Susan reviewed the file quickly, saw it looked correct, and committed it:

Terminal window
$ git add docker-compose.yml
$ git commit -m "Add docker compose config"
$ git push origin main

The Breach:

The repository was public (it was supposed to be private, but Susan had misconfigured it during setup). Within 8 minutes, automated scanners had found the AWS credentials. Within 20 minutes, crypto miners were running on Susan’s AWS account.

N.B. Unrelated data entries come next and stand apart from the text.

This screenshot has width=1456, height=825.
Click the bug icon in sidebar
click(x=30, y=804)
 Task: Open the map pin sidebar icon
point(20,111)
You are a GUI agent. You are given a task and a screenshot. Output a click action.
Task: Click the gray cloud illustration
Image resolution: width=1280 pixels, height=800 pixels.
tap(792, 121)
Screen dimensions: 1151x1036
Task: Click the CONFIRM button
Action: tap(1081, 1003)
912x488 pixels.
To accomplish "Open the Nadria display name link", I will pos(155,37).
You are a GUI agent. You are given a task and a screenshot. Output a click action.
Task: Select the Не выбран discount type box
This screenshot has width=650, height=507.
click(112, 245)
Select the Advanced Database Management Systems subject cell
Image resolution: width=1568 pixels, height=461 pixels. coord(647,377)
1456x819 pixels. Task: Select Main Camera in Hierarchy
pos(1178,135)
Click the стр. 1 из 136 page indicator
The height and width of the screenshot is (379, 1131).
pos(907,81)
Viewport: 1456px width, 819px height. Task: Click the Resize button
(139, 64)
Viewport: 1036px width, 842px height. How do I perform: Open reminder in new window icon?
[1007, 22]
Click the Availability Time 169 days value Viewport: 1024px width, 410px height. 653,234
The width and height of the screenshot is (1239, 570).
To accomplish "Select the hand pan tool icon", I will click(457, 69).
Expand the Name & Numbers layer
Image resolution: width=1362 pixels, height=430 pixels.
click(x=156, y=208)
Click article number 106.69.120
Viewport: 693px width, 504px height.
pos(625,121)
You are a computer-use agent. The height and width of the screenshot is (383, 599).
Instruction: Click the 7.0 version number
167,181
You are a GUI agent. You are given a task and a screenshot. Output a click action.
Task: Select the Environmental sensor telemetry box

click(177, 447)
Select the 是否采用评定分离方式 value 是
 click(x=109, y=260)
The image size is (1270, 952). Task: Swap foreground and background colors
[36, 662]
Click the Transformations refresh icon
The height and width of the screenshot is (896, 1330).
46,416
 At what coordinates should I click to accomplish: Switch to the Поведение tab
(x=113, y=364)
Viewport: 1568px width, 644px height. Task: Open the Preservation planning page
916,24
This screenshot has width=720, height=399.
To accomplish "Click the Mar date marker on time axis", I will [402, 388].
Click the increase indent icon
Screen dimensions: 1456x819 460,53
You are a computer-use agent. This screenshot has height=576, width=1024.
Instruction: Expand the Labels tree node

By the time Susan noticed unusual AWS billing alerts the next morning, the damage was done: $2,847 in charges from EC2 instances mining cryptocurrency.

What Went Wrong:

  1. .env was not in .gitignore (mistake #1)
  2. Claude Code read the .env file and included real values in generated code
  3. Susan didn’t review the generated file carefully for embedded secrets
  4. The repo was accidentally public
  5. No AWS billing alerts were configured for unusual spending

How It Could Have Been Prevented:

  1. Add .env to .gitignore FIRST — before any other work

    Terminal window
    $ echo ".env" >> .gitignore
    $ git add .gitignore
    $ git commit -m "Ignore .env"

    Verify: git status should NOT show .env

  2. Never let Claude read .env directly — instead, describe the variables:

    > Create docker-compose.yml with these environment variables:
    > DATABASE_URL, STRIPE_SECRET_KEY, AWS_ACCESS_KEY_ID, AWS_SECRET_ACCESS_KEY
    > Use ${VARIABLE_NAME} syntax to read from environment
  3. Review generated files for secrets:

    Terminal window
    $ grep -r "sk-" . --include="*.yml" --include="*.yaml"
    $ grep -r "AKIA" . --include="*.yml" --include="*.yaml"

    Verify: No matches

  4. Use git-secrets or similar tools:

    Terminal window
    $ git secrets --install
    $ git secrets --register-aws

    Verify: git secrets --scan before every commit

  5. Configure AWS billing alerts — detection for when prevention fails

Susan’s Post-Incident Actions:

  • Rotated ALL credentials (AWS, Stripe, database passwords)
  • Made the repo private
  • Added .env to .gitignore
  • Installed git-secrets
  • Configured AWS billing alerts at $10, $50, $100 thresholds
  • Never asks Claude to read .env files anymore

The $2,847 was an expensive lesson, but it could have been worse. If the breach had continued unnoticed for a week, the cost could have exceeded $50,000.